Still, one year later in 2019 the homeless population increased to about 8,035 and the latest numbers for 2022, 7,754, see a slight improvement but still not better than in 2017.
Adding to the crisis is the rapid increase in the use of deadly fentanyl, which has incapacitated many who are trying to get off the streets.
"I haven't seen not too many people get off of fentanyl on their own free will. It takes help," said JJ Smith, a Tenderloin resident, who had just come back from attending a service for a 23 year-old who died of a fentanyl overdose.
So far this year, from January to July, 473 people have died of accidental overdoses, 385 due to fentanyl and the city is on track to reach a record 800 or more deaths this year.
But this week, some of those negative images of San Francisco have been conveniently tucked away.

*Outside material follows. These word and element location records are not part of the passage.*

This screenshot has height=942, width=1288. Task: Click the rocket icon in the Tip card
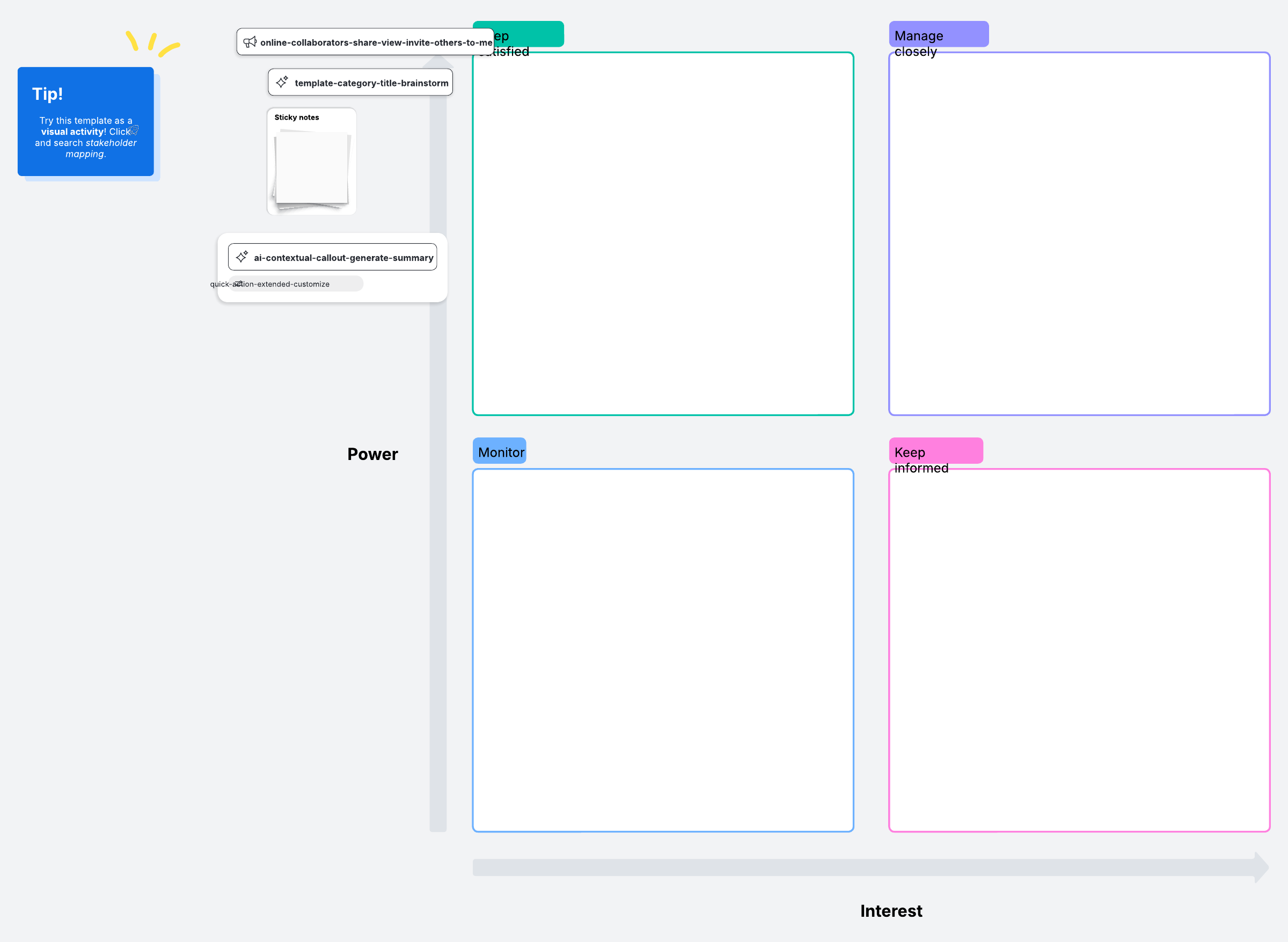coord(134,130)
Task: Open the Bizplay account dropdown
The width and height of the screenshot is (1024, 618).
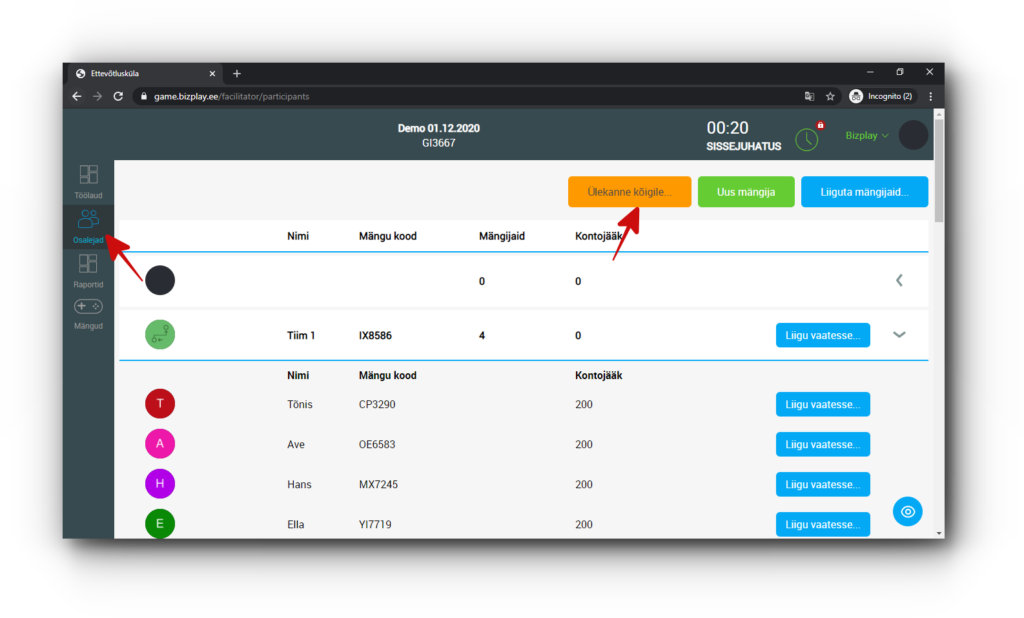Action: click(866, 135)
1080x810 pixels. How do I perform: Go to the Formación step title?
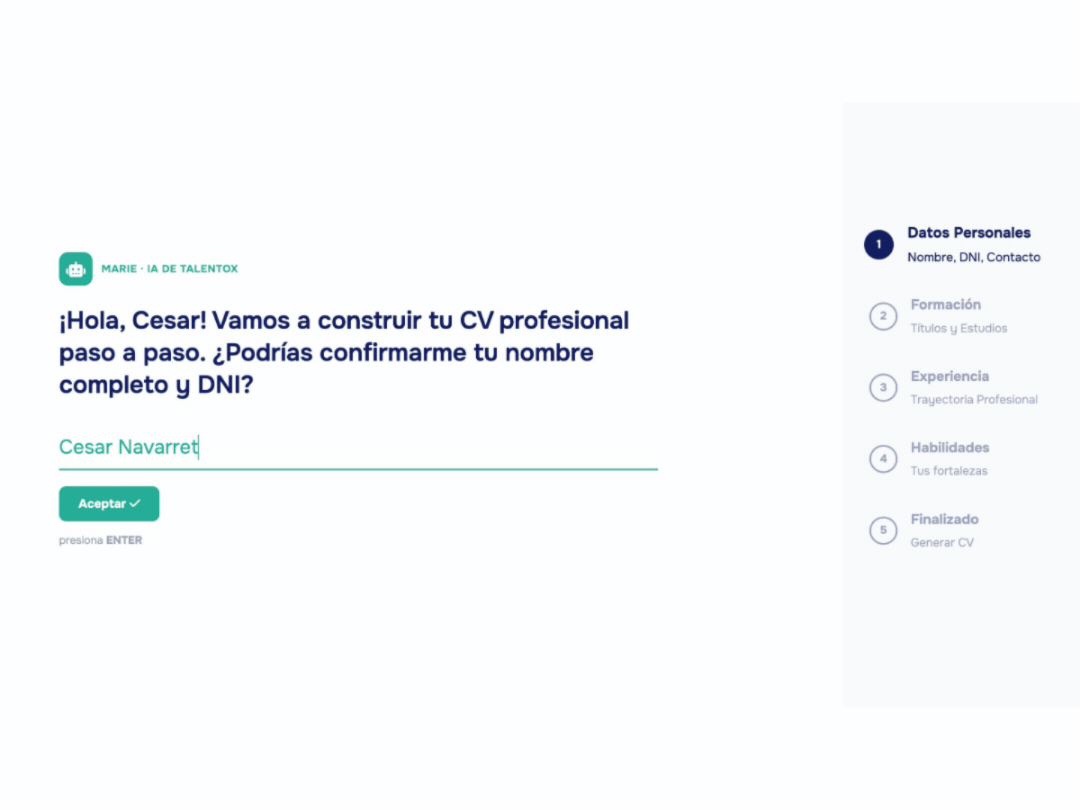pos(945,304)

"Why can't San Francisco not be like this every single day?" asked Benioff. To which Governor Newsom responded, "Things have shifted, you've had it, you want accountability and everybody's job is on the line and it should be. You're right to be angry about this and it's time for cities to step up. It's no longer acceptable what's happening on the streets and sidewalks."
We asked Sam Cobbs of Tipping Point now that the governor has said he wants more accountability from every city official in San Francisco, will there finally be change in the city?
"I do believe that we're going to finally have change in San Francisco. But we also have to have accountability from our politicians and elected officials. We cannot continue to make homelessness the number one political issue in our city. And so that one politician is trying to solve it while another politician who wants to take their place is actually trying to undercut them because the worse it gets, the greater off their chances are, and so we need to have accountability from everyone," concluded Cobbs.
In about two months, San Francisco will host the Asia-Pacific Economic Cooperation Summit with leaders from different parts of the world, including President Biden. It's a big deal. The area around Moscone Center will be safe and clean, but those participating in that Summit will not, by any means, be confined there and will travel outside of that zone. What they see will be written about and talked about back home much to the benefit or detriment of this city.